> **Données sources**

-------------------------

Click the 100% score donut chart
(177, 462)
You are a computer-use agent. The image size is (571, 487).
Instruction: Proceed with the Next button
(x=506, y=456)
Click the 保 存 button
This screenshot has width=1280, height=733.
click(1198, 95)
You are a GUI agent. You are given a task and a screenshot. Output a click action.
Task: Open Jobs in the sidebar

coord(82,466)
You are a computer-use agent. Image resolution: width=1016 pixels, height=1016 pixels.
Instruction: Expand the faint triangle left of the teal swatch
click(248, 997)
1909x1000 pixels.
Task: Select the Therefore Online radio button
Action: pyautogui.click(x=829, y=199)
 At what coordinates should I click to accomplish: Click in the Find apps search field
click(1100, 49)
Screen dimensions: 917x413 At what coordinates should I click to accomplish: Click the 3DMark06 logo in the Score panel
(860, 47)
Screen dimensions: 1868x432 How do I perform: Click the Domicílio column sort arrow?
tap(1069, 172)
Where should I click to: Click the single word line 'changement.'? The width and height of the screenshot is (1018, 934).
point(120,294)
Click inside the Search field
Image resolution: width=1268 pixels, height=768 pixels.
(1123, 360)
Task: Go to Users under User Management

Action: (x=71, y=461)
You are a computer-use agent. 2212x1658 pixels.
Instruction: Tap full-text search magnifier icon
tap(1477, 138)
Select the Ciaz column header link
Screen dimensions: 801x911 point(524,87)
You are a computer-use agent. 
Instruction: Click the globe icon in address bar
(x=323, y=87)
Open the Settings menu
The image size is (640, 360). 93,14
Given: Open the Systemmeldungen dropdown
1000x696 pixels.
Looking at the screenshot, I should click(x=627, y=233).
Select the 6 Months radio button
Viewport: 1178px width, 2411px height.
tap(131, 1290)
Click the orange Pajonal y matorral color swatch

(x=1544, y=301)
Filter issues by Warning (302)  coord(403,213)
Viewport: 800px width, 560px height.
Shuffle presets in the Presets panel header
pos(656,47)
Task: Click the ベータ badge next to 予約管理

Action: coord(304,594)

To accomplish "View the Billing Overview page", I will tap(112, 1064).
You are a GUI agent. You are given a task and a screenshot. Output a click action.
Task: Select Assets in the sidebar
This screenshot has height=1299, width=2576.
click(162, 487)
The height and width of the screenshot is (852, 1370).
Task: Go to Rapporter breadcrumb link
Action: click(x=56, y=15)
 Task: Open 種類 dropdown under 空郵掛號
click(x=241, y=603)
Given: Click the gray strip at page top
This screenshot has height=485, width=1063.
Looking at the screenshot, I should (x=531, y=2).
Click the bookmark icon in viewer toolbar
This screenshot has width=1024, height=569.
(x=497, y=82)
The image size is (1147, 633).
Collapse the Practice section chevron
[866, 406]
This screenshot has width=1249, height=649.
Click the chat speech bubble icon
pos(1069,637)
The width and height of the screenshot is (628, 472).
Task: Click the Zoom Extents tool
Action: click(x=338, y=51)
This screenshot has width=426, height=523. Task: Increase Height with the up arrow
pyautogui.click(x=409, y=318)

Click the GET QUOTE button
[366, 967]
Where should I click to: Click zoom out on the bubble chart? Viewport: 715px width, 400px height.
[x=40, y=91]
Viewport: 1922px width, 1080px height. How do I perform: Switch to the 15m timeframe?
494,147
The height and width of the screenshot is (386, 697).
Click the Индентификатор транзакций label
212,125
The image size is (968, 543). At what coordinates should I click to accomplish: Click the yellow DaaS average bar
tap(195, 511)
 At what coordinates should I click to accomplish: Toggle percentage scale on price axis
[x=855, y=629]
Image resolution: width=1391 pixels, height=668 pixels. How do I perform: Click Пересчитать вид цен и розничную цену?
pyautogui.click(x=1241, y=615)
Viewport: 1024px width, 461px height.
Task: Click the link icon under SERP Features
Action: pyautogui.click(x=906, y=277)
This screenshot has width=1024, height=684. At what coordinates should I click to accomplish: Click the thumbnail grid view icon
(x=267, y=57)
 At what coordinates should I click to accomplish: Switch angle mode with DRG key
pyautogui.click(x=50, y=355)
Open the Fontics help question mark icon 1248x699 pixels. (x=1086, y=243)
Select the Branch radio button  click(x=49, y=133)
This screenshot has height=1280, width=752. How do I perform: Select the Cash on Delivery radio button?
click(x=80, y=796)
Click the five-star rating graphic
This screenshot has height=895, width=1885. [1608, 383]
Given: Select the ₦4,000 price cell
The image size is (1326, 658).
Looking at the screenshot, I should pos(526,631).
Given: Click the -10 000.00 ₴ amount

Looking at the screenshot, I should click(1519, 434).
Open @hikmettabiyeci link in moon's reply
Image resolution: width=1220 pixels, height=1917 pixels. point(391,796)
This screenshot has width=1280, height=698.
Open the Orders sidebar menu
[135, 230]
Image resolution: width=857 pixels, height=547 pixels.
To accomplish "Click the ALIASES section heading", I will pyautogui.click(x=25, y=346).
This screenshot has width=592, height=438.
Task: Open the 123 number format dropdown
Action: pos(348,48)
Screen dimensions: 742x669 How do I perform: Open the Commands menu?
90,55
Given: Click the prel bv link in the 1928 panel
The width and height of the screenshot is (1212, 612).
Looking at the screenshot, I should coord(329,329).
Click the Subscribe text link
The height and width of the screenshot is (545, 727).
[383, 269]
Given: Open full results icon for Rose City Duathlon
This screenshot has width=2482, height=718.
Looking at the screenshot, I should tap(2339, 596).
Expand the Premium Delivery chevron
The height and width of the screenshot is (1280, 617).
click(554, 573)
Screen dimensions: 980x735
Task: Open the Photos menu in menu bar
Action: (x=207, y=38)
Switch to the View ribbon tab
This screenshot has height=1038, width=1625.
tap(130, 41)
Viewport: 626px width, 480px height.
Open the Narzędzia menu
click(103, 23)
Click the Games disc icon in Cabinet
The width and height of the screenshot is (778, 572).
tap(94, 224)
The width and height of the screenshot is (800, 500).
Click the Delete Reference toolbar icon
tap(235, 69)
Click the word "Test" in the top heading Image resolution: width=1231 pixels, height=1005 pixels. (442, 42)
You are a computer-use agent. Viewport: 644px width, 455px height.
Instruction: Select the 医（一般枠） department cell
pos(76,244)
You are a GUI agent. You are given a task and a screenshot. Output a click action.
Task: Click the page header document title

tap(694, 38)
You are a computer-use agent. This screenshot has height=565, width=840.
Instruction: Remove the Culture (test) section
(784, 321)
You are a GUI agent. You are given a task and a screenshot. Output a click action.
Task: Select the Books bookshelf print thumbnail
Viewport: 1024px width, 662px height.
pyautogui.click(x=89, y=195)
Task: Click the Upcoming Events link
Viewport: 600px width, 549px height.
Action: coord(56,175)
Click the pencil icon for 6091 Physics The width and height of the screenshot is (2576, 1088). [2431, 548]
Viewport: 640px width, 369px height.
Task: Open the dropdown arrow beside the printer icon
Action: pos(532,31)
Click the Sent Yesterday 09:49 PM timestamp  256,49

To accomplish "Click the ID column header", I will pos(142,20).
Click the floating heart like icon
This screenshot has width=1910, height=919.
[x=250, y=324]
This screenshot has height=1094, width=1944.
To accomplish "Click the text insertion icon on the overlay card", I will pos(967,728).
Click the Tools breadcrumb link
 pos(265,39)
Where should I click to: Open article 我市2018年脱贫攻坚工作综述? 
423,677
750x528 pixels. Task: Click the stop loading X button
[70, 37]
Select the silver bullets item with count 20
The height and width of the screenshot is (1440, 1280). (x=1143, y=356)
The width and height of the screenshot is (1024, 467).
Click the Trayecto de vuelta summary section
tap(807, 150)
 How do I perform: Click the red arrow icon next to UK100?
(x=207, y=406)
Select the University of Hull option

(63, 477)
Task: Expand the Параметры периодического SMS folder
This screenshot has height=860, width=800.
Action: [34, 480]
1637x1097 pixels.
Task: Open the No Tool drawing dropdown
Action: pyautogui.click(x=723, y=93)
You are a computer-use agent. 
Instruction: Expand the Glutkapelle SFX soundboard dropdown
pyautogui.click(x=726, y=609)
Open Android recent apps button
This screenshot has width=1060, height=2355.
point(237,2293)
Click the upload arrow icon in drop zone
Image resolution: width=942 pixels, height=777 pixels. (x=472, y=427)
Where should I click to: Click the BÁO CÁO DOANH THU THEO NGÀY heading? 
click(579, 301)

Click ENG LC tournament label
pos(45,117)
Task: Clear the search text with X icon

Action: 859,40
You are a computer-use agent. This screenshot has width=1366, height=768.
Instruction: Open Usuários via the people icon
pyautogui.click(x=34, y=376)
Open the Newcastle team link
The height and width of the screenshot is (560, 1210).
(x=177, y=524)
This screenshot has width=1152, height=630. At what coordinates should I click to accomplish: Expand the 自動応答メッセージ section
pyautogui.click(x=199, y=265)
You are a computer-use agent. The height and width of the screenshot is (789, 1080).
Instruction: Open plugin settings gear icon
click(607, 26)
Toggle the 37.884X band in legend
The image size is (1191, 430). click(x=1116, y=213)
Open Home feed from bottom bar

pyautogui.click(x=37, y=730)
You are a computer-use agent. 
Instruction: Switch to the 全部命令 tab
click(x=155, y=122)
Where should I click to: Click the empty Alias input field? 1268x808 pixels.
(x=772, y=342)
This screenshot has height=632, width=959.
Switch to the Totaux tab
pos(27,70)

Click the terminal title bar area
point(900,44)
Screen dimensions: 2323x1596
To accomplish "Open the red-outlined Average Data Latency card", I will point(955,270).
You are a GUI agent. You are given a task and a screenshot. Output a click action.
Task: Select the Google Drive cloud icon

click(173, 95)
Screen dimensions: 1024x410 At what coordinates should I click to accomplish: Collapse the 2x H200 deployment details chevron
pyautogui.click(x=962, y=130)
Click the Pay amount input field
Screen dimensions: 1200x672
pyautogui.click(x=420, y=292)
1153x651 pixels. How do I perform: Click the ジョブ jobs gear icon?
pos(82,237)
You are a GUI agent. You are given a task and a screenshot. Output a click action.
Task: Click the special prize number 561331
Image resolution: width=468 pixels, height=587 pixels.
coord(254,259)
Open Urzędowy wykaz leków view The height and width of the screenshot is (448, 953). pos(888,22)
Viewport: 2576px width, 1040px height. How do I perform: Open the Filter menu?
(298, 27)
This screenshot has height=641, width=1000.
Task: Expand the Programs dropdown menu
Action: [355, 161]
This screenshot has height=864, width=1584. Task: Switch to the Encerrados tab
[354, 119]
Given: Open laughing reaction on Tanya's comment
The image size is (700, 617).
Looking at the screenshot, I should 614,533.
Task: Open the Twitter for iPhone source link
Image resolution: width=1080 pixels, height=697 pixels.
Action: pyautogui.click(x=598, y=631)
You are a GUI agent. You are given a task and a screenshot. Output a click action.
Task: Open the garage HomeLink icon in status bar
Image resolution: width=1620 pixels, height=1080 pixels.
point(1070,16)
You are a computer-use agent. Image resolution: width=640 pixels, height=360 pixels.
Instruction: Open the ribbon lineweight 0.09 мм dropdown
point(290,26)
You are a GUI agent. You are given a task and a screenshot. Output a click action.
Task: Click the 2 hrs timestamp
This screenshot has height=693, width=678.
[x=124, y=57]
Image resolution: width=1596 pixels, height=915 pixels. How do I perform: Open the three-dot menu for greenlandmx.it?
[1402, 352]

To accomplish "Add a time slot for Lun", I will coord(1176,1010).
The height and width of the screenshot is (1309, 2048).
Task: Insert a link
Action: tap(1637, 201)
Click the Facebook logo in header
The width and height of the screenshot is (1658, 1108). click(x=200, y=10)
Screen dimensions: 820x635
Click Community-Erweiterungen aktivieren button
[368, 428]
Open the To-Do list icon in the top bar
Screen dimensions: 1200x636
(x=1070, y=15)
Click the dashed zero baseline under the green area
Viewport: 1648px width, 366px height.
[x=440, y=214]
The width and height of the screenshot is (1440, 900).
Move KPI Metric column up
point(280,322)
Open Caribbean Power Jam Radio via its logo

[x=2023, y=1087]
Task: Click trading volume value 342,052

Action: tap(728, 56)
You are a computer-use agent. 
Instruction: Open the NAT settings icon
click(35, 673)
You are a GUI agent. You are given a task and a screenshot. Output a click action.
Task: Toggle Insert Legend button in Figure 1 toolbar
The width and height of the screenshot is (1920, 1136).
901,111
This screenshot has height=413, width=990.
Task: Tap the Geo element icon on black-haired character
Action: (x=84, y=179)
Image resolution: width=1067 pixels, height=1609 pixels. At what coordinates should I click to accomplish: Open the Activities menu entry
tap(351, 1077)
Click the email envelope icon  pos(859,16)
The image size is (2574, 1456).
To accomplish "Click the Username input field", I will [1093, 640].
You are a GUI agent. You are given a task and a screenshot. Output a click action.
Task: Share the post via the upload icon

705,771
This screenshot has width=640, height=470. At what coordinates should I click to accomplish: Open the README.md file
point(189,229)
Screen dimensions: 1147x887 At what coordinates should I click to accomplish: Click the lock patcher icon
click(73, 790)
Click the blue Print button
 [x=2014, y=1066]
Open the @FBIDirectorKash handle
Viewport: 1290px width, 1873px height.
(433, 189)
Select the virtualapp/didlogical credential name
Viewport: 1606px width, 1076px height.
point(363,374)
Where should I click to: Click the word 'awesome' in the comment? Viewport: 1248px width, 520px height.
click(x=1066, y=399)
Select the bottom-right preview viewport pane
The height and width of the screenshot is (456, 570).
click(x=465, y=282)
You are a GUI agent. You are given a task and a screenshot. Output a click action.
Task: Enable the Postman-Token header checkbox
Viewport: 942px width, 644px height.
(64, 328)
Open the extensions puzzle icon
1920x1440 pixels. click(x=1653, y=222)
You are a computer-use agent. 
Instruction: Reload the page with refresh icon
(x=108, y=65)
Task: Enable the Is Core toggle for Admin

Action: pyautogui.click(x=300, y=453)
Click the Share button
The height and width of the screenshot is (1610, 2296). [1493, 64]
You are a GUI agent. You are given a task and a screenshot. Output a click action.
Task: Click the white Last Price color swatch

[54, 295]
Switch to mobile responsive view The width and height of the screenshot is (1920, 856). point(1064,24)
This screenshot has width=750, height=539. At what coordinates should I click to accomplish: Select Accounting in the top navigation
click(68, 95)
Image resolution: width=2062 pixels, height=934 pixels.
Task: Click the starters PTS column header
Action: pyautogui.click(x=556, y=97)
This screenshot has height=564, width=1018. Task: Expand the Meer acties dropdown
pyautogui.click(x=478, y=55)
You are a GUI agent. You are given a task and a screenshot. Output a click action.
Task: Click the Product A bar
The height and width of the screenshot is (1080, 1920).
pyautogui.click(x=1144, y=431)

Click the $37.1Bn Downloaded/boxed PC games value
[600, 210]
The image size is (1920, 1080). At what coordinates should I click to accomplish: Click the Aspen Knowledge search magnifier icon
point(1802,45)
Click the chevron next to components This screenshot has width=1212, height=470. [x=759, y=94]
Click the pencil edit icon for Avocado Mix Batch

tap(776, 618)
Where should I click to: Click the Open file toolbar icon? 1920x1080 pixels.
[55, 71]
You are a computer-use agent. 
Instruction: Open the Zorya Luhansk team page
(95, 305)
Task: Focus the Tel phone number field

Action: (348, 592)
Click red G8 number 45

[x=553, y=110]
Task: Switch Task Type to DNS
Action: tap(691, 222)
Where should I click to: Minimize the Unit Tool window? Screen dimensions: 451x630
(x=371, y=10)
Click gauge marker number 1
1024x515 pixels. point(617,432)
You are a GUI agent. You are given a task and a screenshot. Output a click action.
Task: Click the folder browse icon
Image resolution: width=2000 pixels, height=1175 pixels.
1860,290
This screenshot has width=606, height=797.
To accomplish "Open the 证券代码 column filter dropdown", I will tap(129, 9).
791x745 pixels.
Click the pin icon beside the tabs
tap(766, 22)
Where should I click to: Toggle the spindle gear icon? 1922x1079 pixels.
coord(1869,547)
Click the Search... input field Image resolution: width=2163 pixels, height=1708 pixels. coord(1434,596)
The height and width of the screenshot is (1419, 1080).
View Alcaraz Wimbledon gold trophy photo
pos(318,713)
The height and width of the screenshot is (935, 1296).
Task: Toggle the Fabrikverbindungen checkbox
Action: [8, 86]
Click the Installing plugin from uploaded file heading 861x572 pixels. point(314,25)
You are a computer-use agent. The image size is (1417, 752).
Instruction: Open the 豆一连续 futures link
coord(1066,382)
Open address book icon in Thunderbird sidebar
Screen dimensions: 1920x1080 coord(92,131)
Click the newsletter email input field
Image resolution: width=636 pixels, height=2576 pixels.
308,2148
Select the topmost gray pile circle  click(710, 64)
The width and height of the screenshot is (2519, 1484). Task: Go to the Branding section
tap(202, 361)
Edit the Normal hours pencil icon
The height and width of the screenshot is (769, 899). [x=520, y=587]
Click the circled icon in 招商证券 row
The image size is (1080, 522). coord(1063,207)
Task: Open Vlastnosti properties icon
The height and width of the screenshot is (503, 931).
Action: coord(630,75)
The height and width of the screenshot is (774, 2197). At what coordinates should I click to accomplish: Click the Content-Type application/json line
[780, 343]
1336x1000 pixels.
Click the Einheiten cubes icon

-------------------------

> **Consigne**
Recopiez à l'identique, s'il vous plaît, les lignes depuis le début des données jusqu'à la ligne contenant « tap(1069, 172) », incluse.

> **Réponse**
Click the 100% score donut chart
(177, 462)
You are a computer-use agent. The image size is (571, 487).
Instruction: Proceed with the Next button
(x=506, y=456)
Click the 保 存 button
This screenshot has width=1280, height=733.
click(1198, 95)
You are a GUI agent. You are given a task and a screenshot. Output a click action.
Task: Open Jobs in the sidebar

coord(82,466)
You are a computer-use agent. Image resolution: width=1016 pixels, height=1016 pixels.
Instruction: Expand the faint triangle left of the teal swatch
click(248, 997)
1909x1000 pixels.
Task: Select the Therefore Online radio button
Action: pyautogui.click(x=829, y=199)
 At what coordinates should I click to accomplish: Click in the Find apps search field
click(1100, 49)
Screen dimensions: 917x413 At what coordinates should I click to accomplish: Click the 3DMark06 logo in the Score panel
(860, 47)
Screen dimensions: 1868x432 How do I perform: Click the Domicílio column sort arrow?
tap(1069, 172)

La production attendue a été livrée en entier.